Copy each of the records below word for word, keeping every line in its original order and form.
##### Data shown #####
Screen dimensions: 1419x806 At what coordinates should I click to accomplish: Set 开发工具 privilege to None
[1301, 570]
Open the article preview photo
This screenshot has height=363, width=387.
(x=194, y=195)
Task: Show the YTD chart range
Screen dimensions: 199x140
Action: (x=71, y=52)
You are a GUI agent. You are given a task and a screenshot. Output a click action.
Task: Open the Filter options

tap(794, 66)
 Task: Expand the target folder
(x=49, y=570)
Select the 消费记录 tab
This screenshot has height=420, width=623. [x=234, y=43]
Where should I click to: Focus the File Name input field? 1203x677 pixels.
#####
Finished answer
Screen dimensions: 1419x806 At what coordinates should I click to accomplish: Set 开发工具 privilege to None
[1301, 570]
Open the article preview photo
This screenshot has height=363, width=387.
(x=194, y=195)
Task: Show the YTD chart range
Screen dimensions: 199x140
Action: (x=71, y=52)
You are a GUI agent. You are given a task and a screenshot. Output a click action.
Task: Open the Filter options

tap(794, 66)
 Task: Expand the target folder
(x=49, y=570)
Select the 消费记录 tab
This screenshot has height=420, width=623. [x=234, y=43]
Where should I click to: Focus the File Name input field? 1203x677 pixels.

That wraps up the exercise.